There is also something at least a little bit narcissistic about this claim of gay-exceptionalism, that they are experiencing things no others have ever experienced, or that they have unique gifts given to them by dint of their sexual orientation. One of the writers even speaks of the contributions of gay culture though most people would only know the caricature of camp, show tunes and dressing up.

What they want more than anything is a development of doctrine. The Church teaches that homosexuality is “objectively disordered” and that homosexual sex is an  “act of grave depravity.” The Church sees homosexuality as a psychological issue the genesis of which “remains largely unexplained.” There is clearly a long way to go from this to Church seeing homosexuality as a gift not just to the gay person but to the Body of Christ.

The gauntlet they are throwing down is for themselves and for us.
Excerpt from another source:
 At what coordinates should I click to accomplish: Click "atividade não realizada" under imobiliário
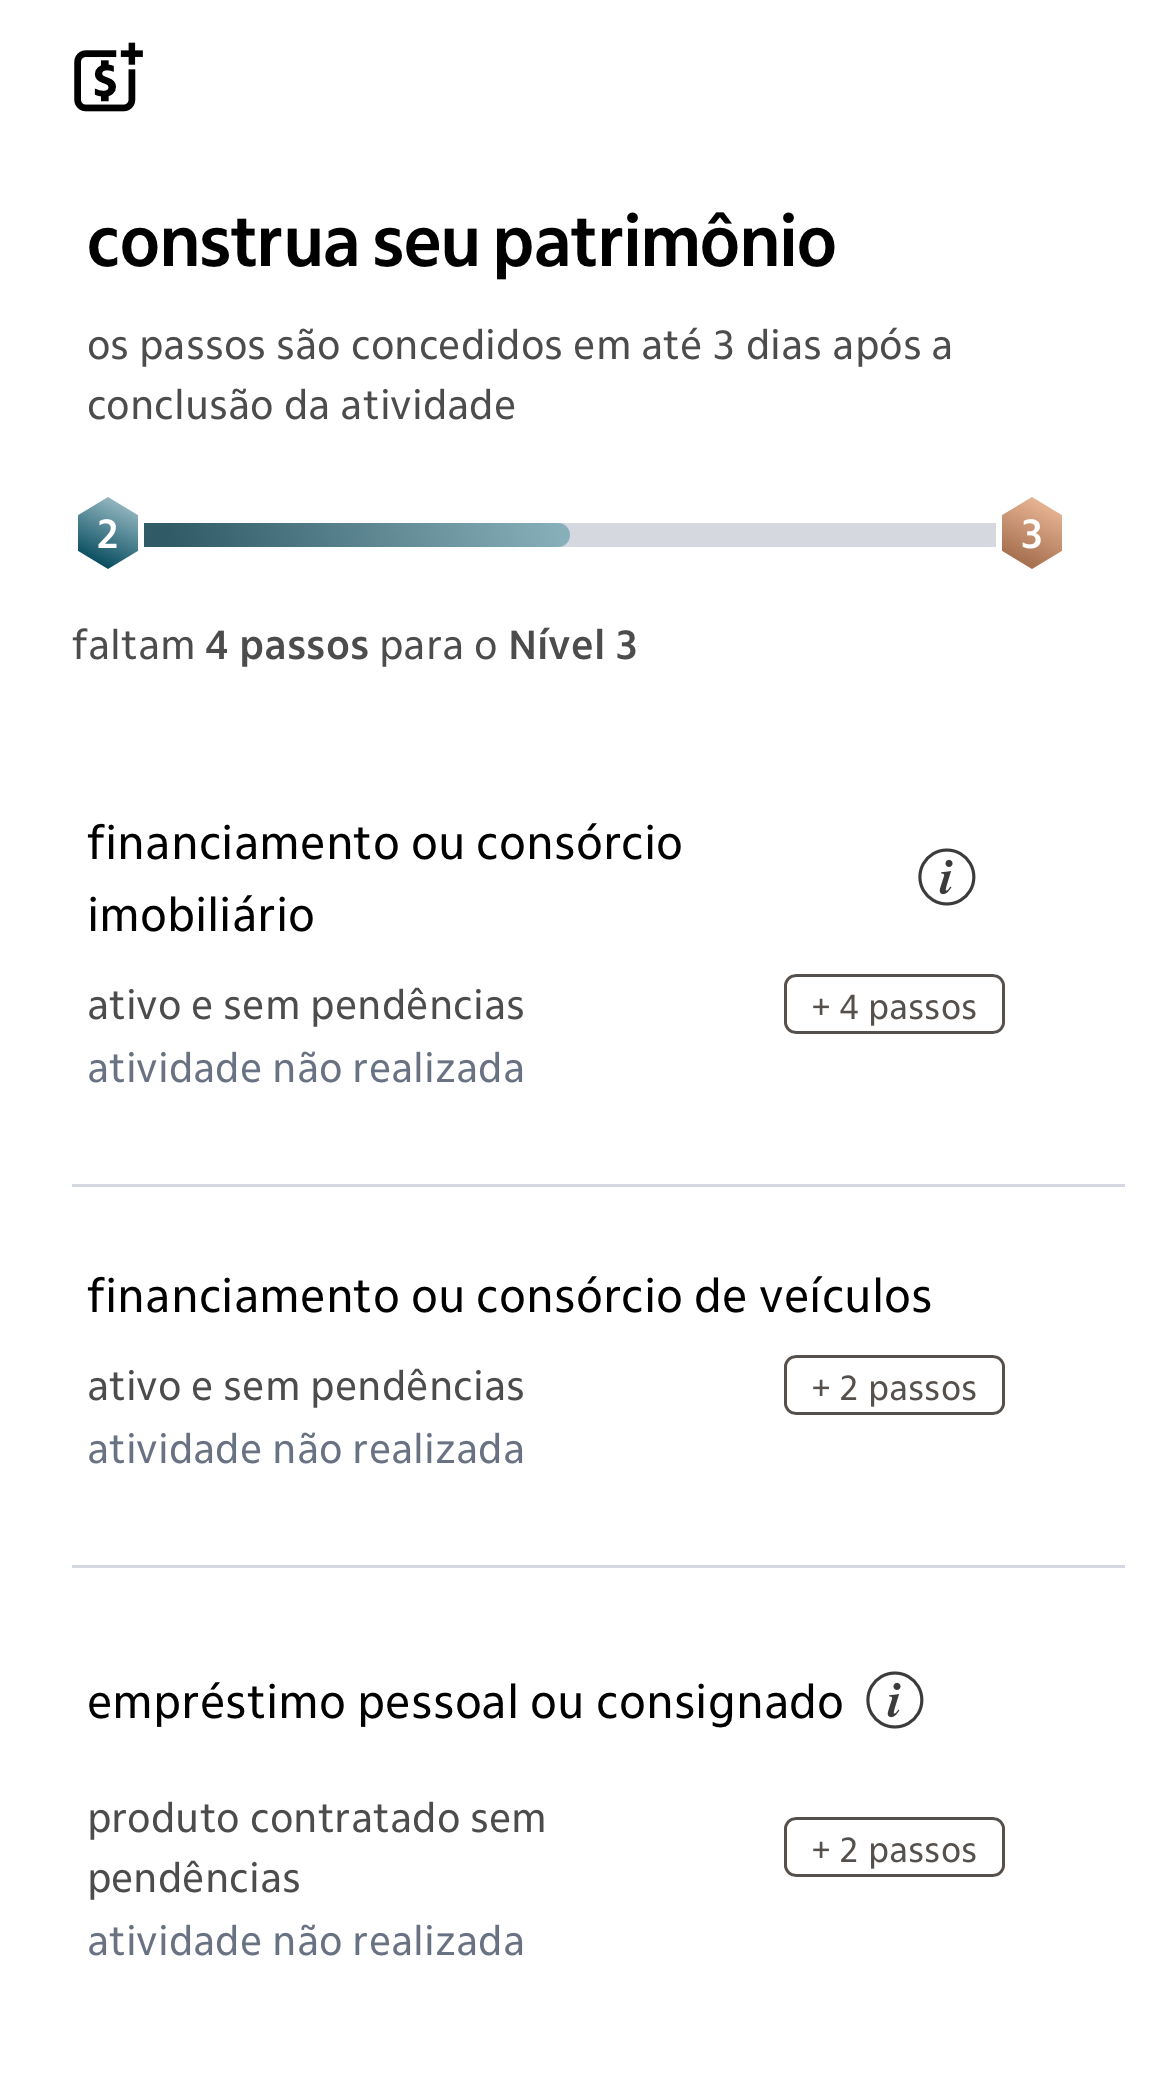click(x=305, y=1069)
For them it is to live chastely, to have intimate nonsexual friendships that will never cross the line.

For us it is to accept them as they are and not believe they must be changed. We may hold that their homosexuality is an Augustinian thorn as many of them do. Similarly we may even hold that it can be a kind of sickle cell anemia, a malady that also comes with benefits, as one of them wrote. But we may not hold that there is anything really wrong with their orientation.

The conversation is fascinating and I must admit I started out annoyed. After all, there are good men and women trying to be faithful but who reject the gay identity, and others who are trying to deal with the underlying psychological genesis of unwanted same-sex attraction, a process the New Homophiles largely dismiss. It will be hard for many of us to believe the Church ever could develop to the extent wanted by this school of writers and thinkers. From a disorder to a gift is a long long way to go.

The New Homophiles are not without their gay critics. In two weeks I will write about them.

_______________

†  Defining and using terms in this debate is fraught with difficulties. Gay can be a political term of the sexual left. Many consider homosexual to be pejorative. Then there is “same-sex attracted.” I am using “gay” out of deference to the good people I am writing about.

††  Homophile was the term used for gay groups in the 1950s and 60s, prior to the birth of the modern gay rights movement.